As more advanced technology changes the way students read and learn, UNC faculty are exploring how to take advantage.
The faculty executive committee set plans Monday to create a panel for discussing e-books in order to better understand the opportunity they present.
Jean DeSaix, senior lecturer in biology, said the panel would include a representative from Student Stores, a representative from the library, a publisher and at least one student.
Anne Whisnant, deputy secretary of the faculty, said the panel would take place at the Faculty Council’s next meeting on March 16. She said it would help educate faculty on the issues facing e-book users on campus, such as wireless connectivity.
“There was a convergence of interest in e-books in particular,” DeSaix said, adding that the University Libraries and the Center for Faculty Excellence have collected data on the subject.

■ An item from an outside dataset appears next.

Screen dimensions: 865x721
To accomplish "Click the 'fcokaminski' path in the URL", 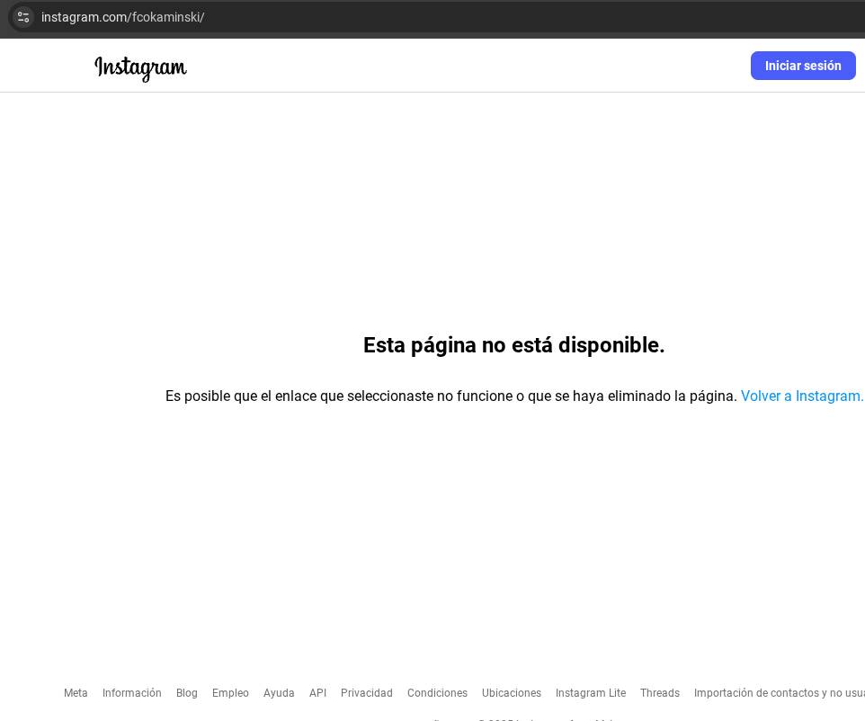I will (166, 17).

Luke Swindler, coordinator for general collections at the University Libraries, said the library sent out a survey in January about e-book use.

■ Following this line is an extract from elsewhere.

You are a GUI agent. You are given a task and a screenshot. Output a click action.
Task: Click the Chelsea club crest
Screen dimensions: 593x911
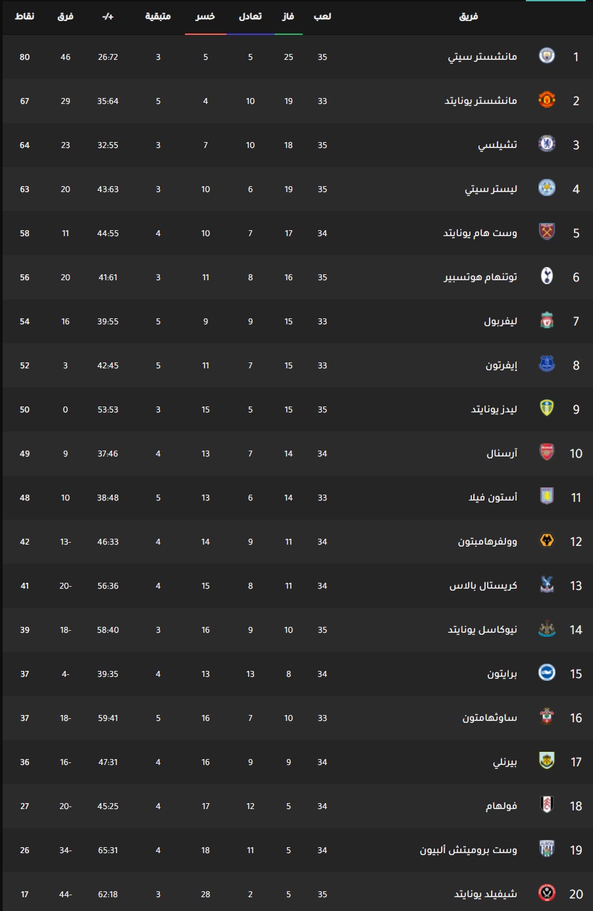547,144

The libraries received more than 700 responses from faculty, graduate students and undergraduates and are still analyzing that data, he said.
After sending out the survey, the libraries also invited small focus groups to answer questions about their e-book use, Swindler said. Many participants were confused about how to locate and access the e-books available through the libraries’ online catalog.
“Where publishers are on e-books, it’s like the Wild West,” Swindler said. “There are no standards, and so they vary.”